Having considered these points, the CJEU’s view was that Austro-Mechana’s claim does seek to establish the liability of the defendant because there was a causal link between the harmful event (Austro-Mechana’s failure to collect the private copying levy from Amazon as a result of the latter’s refusal to pay that levy) and the damage sustained.

What is the situation with regard to the private copying exemption in the UK?

The private copying exception has had a somewhat rocky journey in the UK.

The UK government sought to implement art 5(2)(b) of the InfoSoc Directive by introducing regulations (the Copyright and Rights in Performances (Personal Copies for Private Use) Regulations) in August 2014 which inserted a new provision (s 28B) into the Copyright, Designs and Patents Act 1988. However, the UK government chose not to introduce a compensation scheme, as found in many other Member States, on the basis that there was only de minimis harm caused to right holders as a result of the introduction of the exception.

The absence of a compensation scheme led to judicial review proceedings being successfully brought to challenge the legality of the implementing regulations (R (on the application of British Academy of Songwriters Composers and Authors and others) v Secretary of State for Business Innovation and Skills (The Incorporated Society of Musicians intervening) [2015] EWHC 2041 (Admin), [2015] All ER (D) 183 (Jul)). As a result, the Personal Copies for Private Use Regulations were quashed with prospective effect and therefore, at present, there is no private copying exception in England and Wales. Although the government has expressed an intention to introduce a private copying exception in the future, the timing of this remains unclear (see furtherQuashed—what’s next for private copying in the UK?).

What do you think will happen in the future, if anything?

There have been a flurry of cases in recent times from the CJEU [for example see news analysis: The EGEDA opinion on fair compensation, Allocating fair compensation to publishers—not a fair levy system and Examining fair compensation] on the private copying exception with more to follow.

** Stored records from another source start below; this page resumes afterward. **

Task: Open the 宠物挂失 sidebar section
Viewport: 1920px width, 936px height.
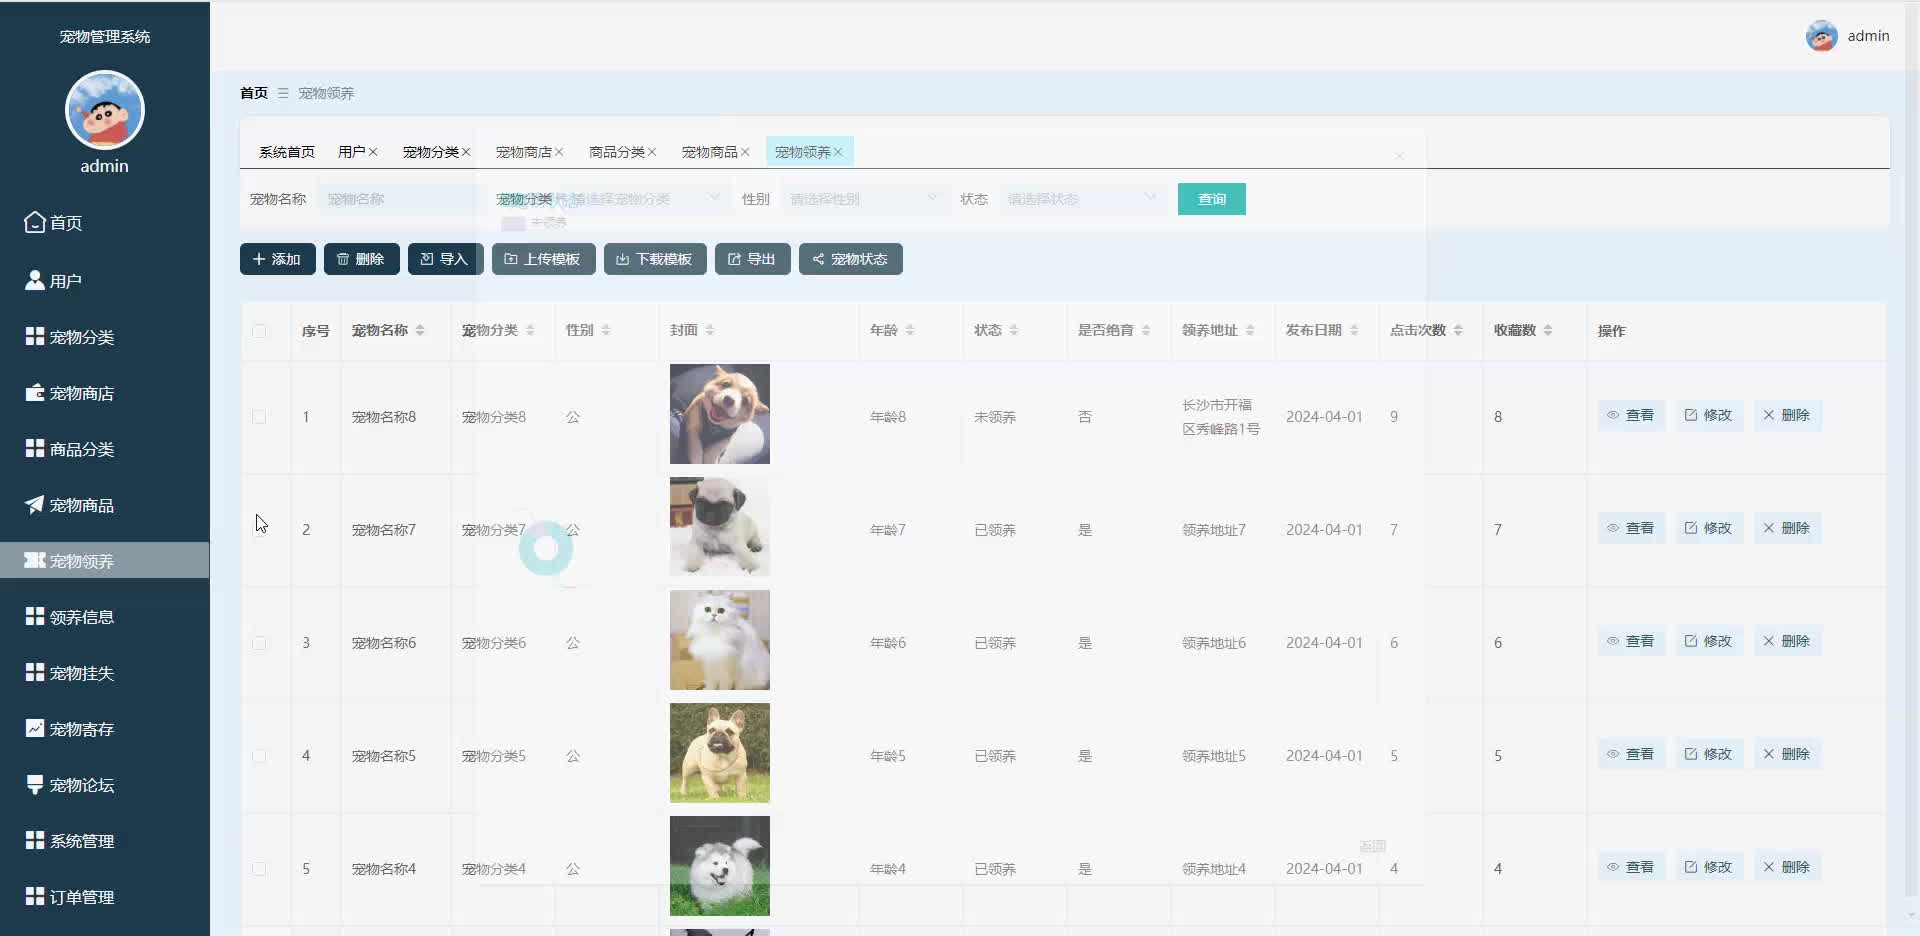Action: click(83, 673)
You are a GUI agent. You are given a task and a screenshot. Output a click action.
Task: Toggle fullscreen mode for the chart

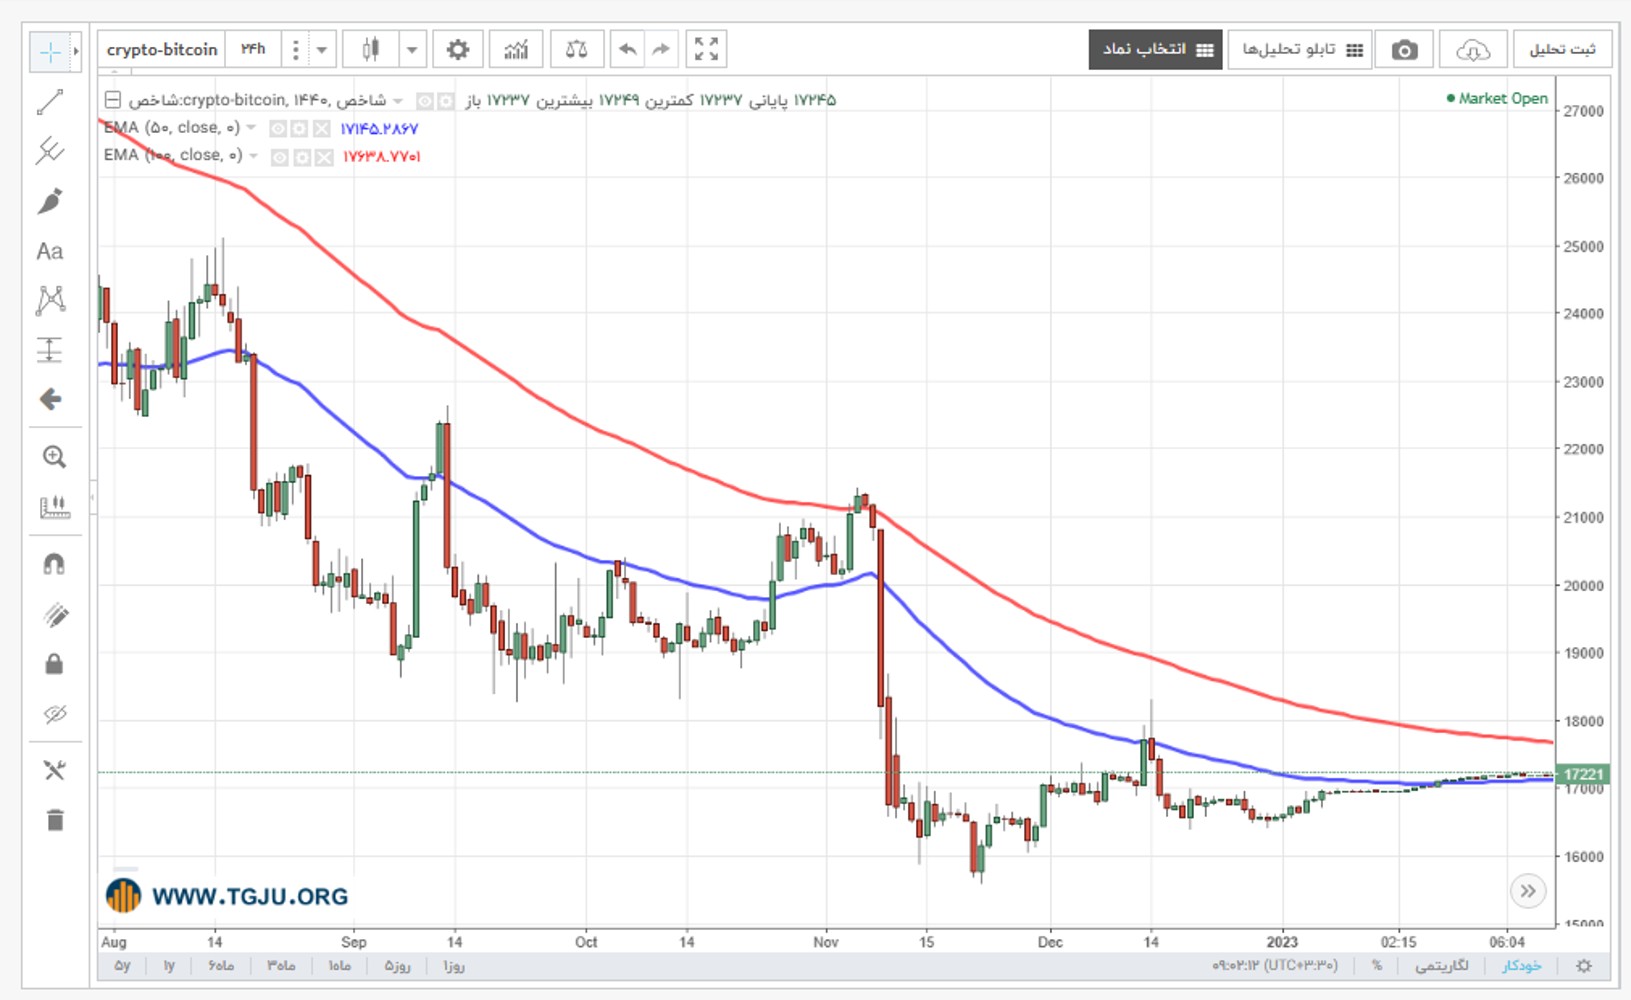pos(706,49)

In the context of this case however, it now remains for the national court in Austria to determine whether a harmful event has occurred or may occur in that Member State for the purposes of art 5(3).

Does this decision impact UK businesses? What should lawyers advise their clients?

The judgment indicates that a claim based on a failure to comply with a statutory obligation in a Member State to pay a private copying levy may, in principle, be considered a tort, delict or quasi-delict for the purposes of the special jurisdiction rules under the Brussels Regulation and may result in that Member State having jurisdiction to hear the claim, even where the defendant is domiciled in a different Member State.

Companies will therefore need to carefully consider their statutory obligations relating to private copying levies in each of the Member States in which they place recording equipment, media and devices on the market to assess the potential risk profile in that jurisdiction. The optional nature of the private copying exception and the lack of harmonisation across Member States means companies will need to be aware of the nuances of the legal framework in each jurisdiction and local law advice may need to be sought in appropriate cases.